___ TASK MATERIAL

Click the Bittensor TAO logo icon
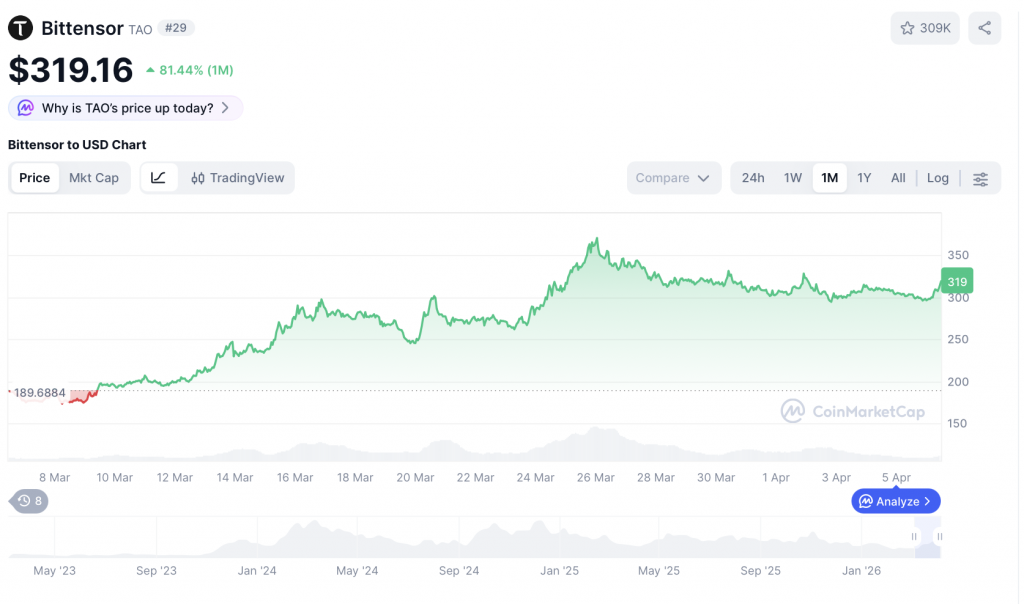 (20, 28)
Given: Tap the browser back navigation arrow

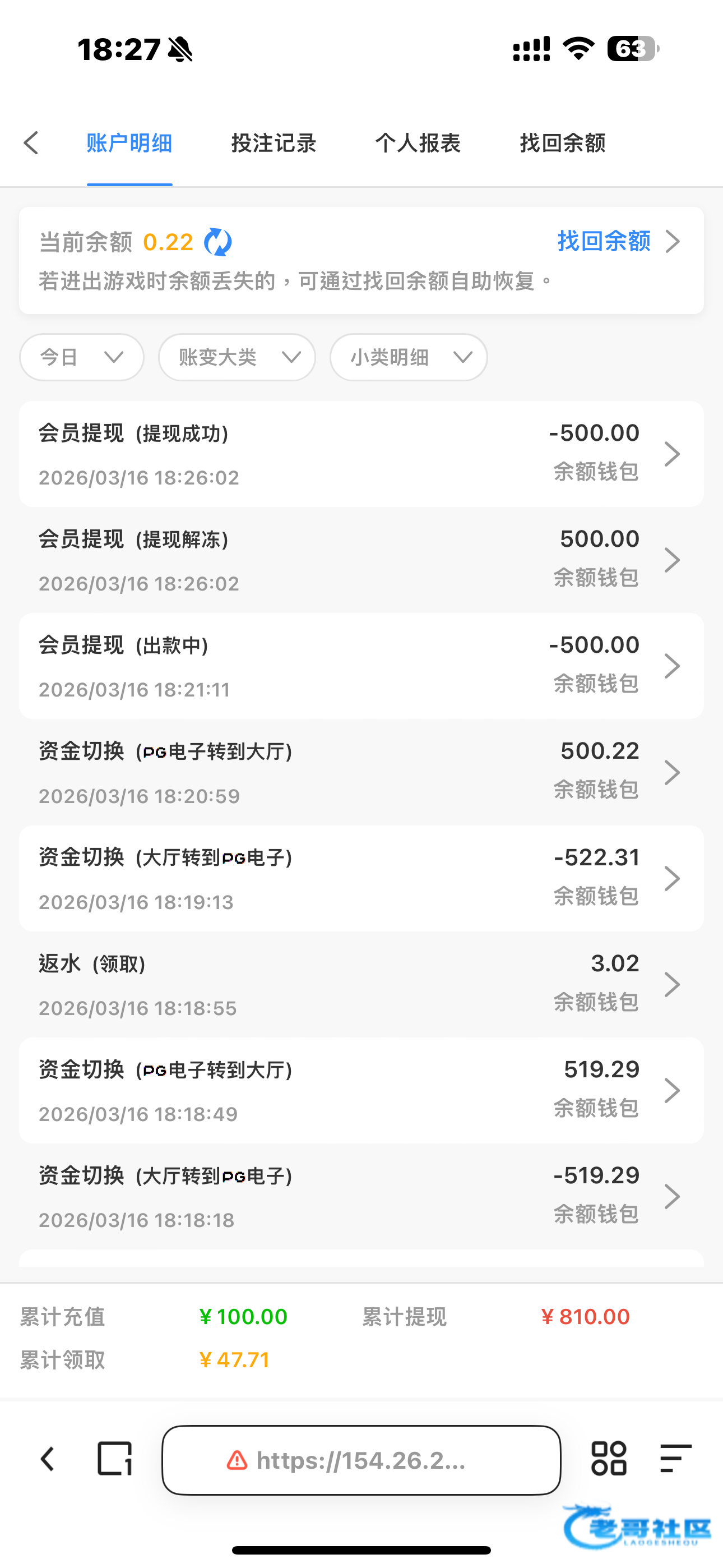Looking at the screenshot, I should [48, 1459].
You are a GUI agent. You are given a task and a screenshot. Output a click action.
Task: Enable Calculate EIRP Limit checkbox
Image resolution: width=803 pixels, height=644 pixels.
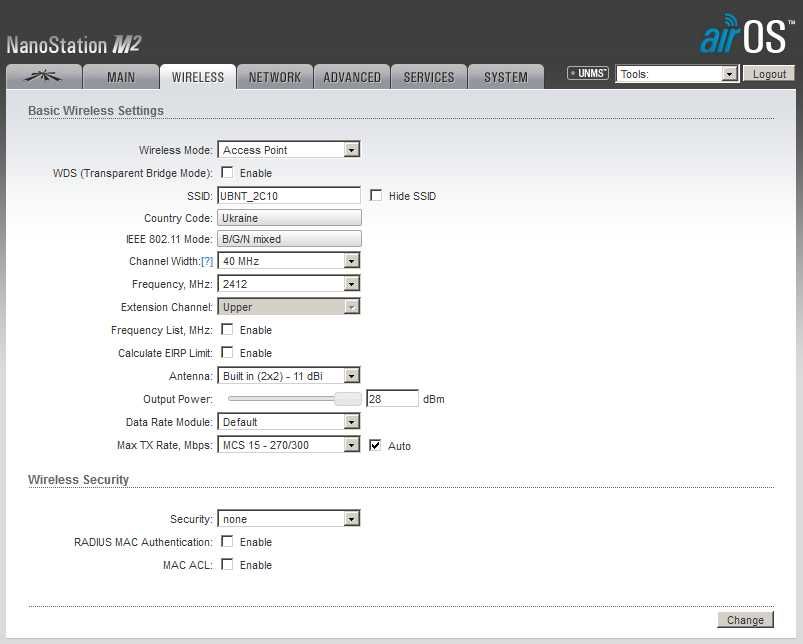coord(227,353)
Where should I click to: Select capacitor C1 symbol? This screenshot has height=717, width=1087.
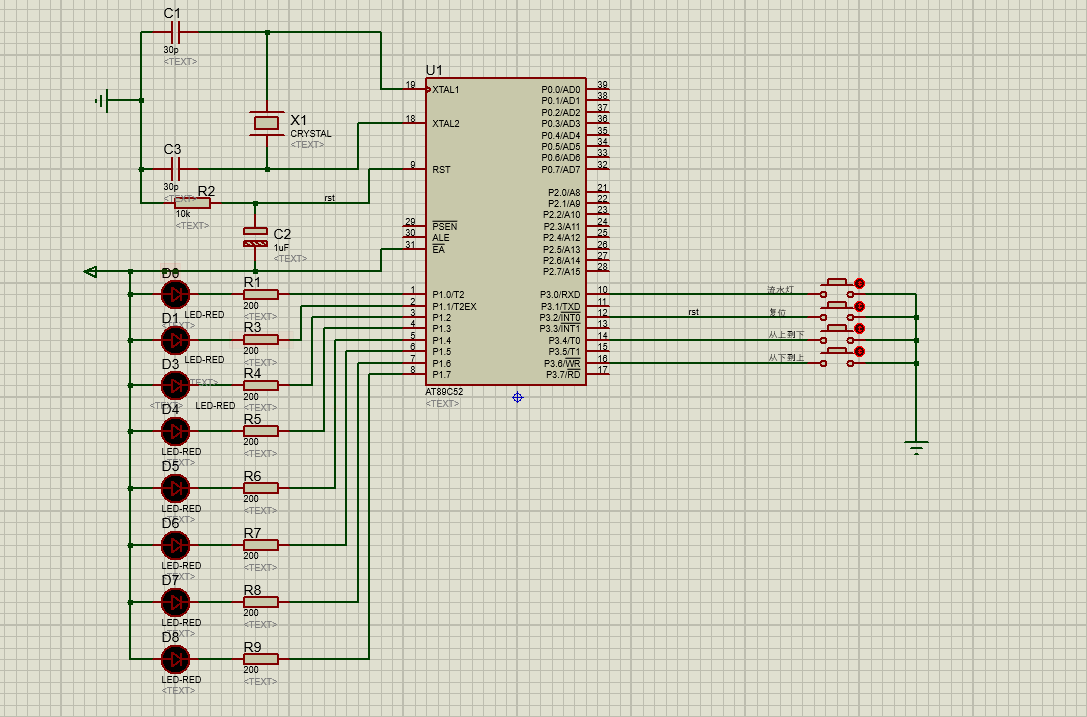175,32
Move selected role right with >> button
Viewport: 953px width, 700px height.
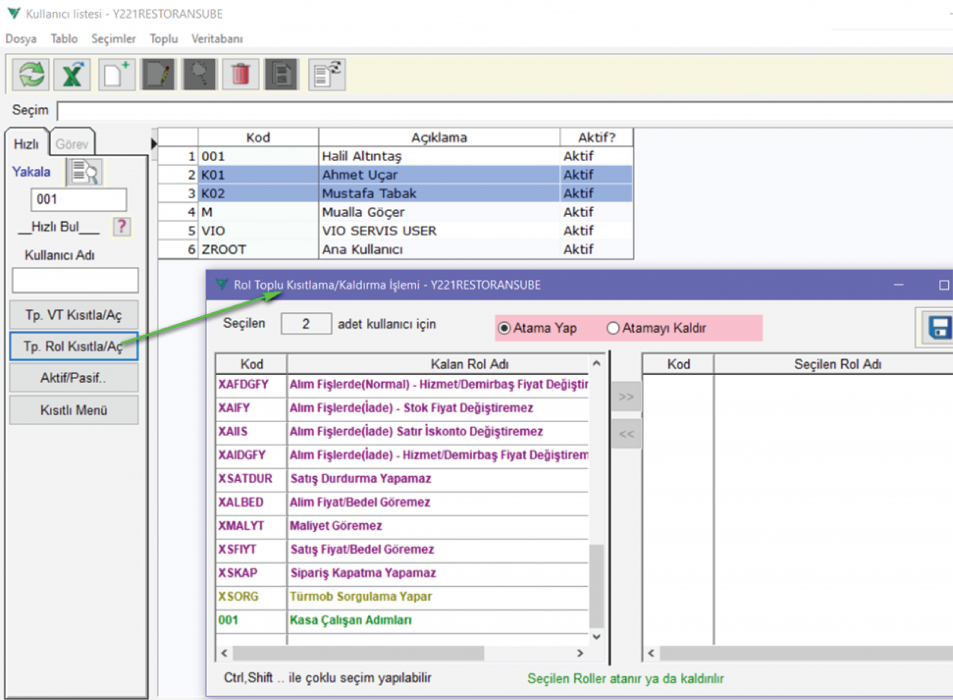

______

- _PROBLEM_
Copy the rows word for word, from the line with "You are a GUI" up to and including the last line of the rows. Leave the pictures out of your copy.

- _THE RESPONSE_
You are a GUI agent. You are given a task and a screenshot. Output a click action.
Task: Enable Calculate EIRP Limit checkbox
Image resolution: width=803 pixels, height=644 pixels.
coord(227,353)
Where should I click to: Select capacitor C1 symbol? This screenshot has height=717, width=1087.
175,32
Move selected role right with >> button
Viewport: 953px width, 700px height.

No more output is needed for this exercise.